Write a regular expression that will match a string that starts with a series of letters. The letters must be followed by a period. After the period, there must be a series of digits. The string “kjisl.22” would match. The string “f4.12b” would not. Use the following string to test your regular expression:
String problem1 = “abcd.135”;
Modify the regular expression in problem 1 to use a group, so that we can print all the digits that occur in a string that contains multiple occurrences of the pattern. Write all the code required to accomplish this (create a pattern and matcher etc.). Use the following string to test your code:
String problem2 = “abcd.135uvqz.7tzik.888”;
There are three occurrences of the pattern we looked for in problem 2. When you run your code, you should see 135, 7, and 888 printed to the console.

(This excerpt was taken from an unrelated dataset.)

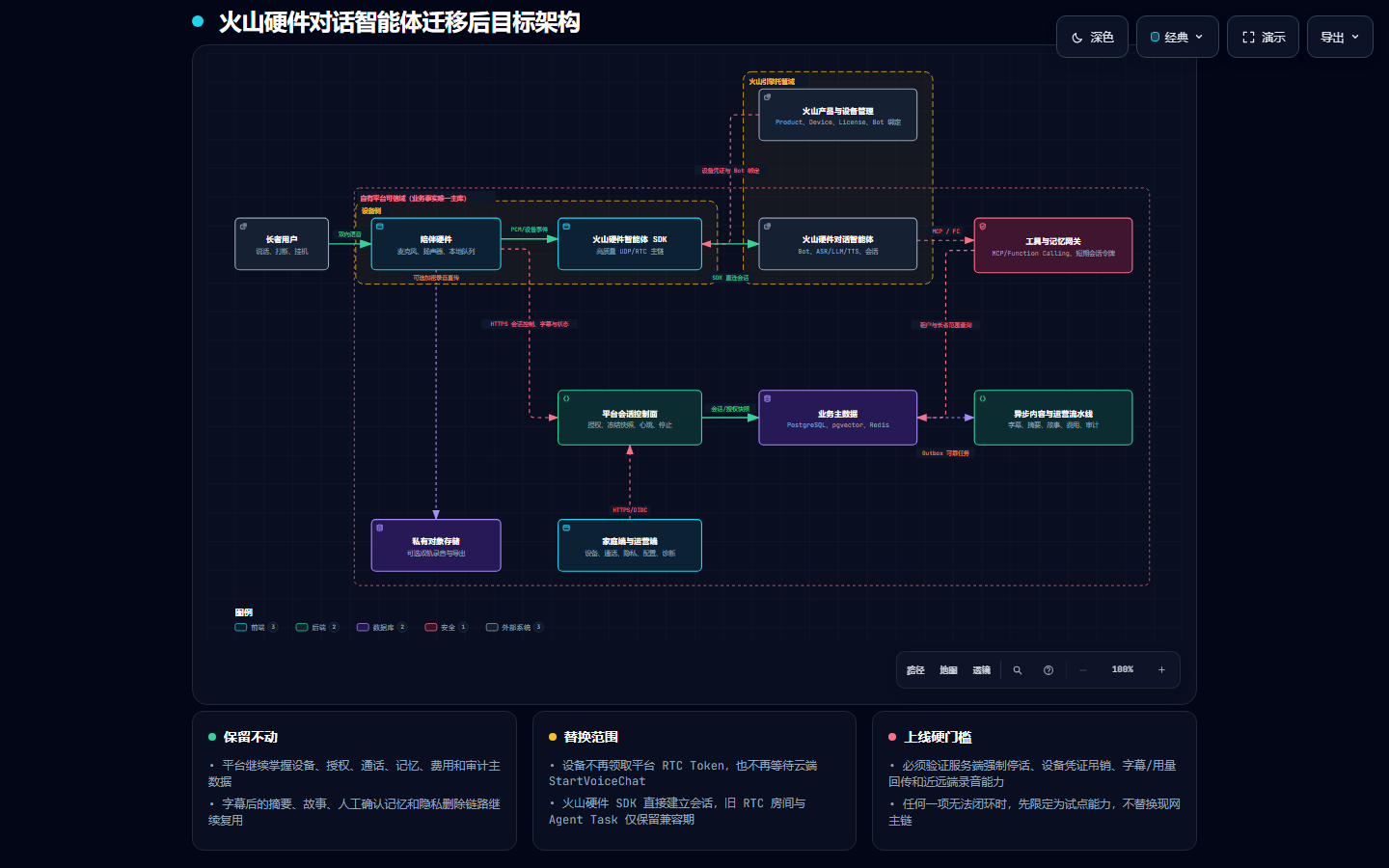
Task: Toggle the 数据库 database legend filter
Action: tap(381, 627)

Let’s suppose we are reading strings that match the patterns we used in problem 1 and 2 from a file. Tabs are used to separate the matches, with one exception. The last match is followed by a newline. Our revised problem 2 string would look like this:
String problem3 = “abcd.135\tuvqz.7\ttzik.888\n”;
Revise the regular expression accordingly and extract all the numbers, as you did in problem 2.
Instead of printing out the numbers themselves, print out their start and end indices. Use the same string you used for problem 3. Make those indices inclusive. For example, the start index printed for 135 should be 5, and the end index should be 7. Hint: You will need to look at the documentation for the
Matcher.start() and Matcher.end() methods. There is more than one version of these methods. The documentation is here:
https://docs.oracle.com/javase/8/docs/api/java/util/regex/Matcher.html
Suppose we have the following string containing points on a graph within curly braces. Extract what is in the curly braces.
String problem4 = “{0, 2}, {0, 7}, {1, 3}, {2, 4}”;
Write a Java program to remove the specific letters from a string and return the new string. Specific letters: “p”, “q”, or “r”.
If the given string does not contain “p”, “q”, or “r”, return “Not found.”
Write a Java program to check whether a string contains only a certain set of characters (in this case a-z, A-Z and 0-9).